Sous CsA (durée médiane 12 mois [6–24]), les taux de réponse complète (RC), partielle (RP) et globale (ROG) à 3 mois étaient de 16 % (4/25), 36 % (9/25) et 52 % (13/25). À 6 mois, ces taux augmentaient à 24 % (6/25), 40 % (10/25) et 64 % (16/25). En fin de suivi (médiane 14 mois [8–40]), ils atteignaient 36 % (9/25), 44 % (11/25) et 80 % (20/25). Les paramètres sanguins moyens passaient à HGB 100 ± 20 g/L, ANC 2,3 ± 1,0 × 10⁹/L, et PLT 92 ± 81 × 10⁹/L. Le ratio CD4/CD8+ (mesuré chez 15 patients) évoluait de 1,05 ± 1,20 à 1,62 ± 2,05 (P = 0,263).

Les effets indésirables étaient modérés : élévation de la créatinine (1 patient, 4 %), hyperplasie gingivale (4, 16 %), bilirubine élevée (3, 12 %), troubles gastro-intestinaux (3, 12 %). Aucune progression tumorale n’a été observée. Deux patients en RC ont pu reprendre une chimiothérapie (4 cycles pour un cancer du sein, 2 cycles pour un cancer rénal) après interruption temporaire de la CsA.

Discussion
Cette étude souligne l’importance d’exclure une myélosuppression transitoire avant de poser le diagnostic d’AA. Les mécanismes impliqués pourraient refléter une destruction immune des cellules souches hématopoïétiques, similaire à l’AA primaire. Bien que l’échantillon soit limité, les taux de réponse à la CsA dépassent ceux observés dans l’AA primaire, possiblement en raison d’une atteinte moins sévère. Les effets indésirables étaient comparables à ceux décrits précédemment, sans impact sur le statut tumoral.

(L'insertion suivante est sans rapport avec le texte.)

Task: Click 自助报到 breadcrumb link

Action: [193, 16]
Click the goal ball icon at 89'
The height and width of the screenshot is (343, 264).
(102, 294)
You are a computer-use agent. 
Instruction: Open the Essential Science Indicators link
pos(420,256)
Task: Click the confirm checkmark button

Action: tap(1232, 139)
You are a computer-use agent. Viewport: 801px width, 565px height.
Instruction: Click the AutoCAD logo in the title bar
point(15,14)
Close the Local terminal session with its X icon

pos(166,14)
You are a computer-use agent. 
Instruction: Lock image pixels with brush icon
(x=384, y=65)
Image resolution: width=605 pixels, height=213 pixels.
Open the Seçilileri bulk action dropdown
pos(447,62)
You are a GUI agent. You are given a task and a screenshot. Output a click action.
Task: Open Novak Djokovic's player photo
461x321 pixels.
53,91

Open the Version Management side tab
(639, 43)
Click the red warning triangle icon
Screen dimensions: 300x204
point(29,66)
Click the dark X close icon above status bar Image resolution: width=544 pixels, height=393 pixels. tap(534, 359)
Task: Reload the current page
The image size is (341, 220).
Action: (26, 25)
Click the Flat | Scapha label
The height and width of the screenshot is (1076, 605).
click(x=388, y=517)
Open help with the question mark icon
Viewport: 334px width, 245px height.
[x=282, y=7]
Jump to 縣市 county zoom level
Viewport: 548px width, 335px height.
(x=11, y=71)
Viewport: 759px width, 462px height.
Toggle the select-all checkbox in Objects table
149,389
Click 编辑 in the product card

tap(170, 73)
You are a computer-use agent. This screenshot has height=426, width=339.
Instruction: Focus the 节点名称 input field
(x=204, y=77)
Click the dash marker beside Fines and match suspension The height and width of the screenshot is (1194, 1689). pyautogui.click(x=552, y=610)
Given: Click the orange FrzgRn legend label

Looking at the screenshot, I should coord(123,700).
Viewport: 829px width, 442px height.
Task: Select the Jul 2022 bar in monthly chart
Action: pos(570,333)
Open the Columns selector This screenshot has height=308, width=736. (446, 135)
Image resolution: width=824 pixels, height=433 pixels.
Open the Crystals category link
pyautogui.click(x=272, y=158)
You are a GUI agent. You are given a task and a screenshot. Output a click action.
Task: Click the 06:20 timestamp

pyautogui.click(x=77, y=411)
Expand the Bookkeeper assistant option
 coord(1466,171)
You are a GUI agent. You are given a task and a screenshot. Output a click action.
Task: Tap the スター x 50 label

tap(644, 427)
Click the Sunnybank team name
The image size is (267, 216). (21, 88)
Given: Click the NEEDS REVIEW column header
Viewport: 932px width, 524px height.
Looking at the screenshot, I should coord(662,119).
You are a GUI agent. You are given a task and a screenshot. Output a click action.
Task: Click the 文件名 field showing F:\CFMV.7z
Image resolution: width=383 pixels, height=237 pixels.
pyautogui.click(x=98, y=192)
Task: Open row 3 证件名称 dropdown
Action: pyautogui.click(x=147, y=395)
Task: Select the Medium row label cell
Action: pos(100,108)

La CsA, immunosuppresseur utilisé dans l’AA primaire pour moduler les cellules Treg, a permis à deux patients de reprendre une chimiothérapie, évitant ainsi une rechute tumorale. Cependant, un suivi à long terme est nécessaire pour évaluer les risques potentiels de progression tumorale.

Conclusion
La CsA est une option efficace et sûre pour traiter l’AA secondaire à la chimioradiothérapie, avec des taux de réponse élevés et une toxicité gérable. Ces résultats, bien que préliminaires, offrent une perspective thérapeutique pour les patients ne répondant pas aux traitements de support, et soulignent la nécessité d’études plus larges pour établir des recommandations standardisées.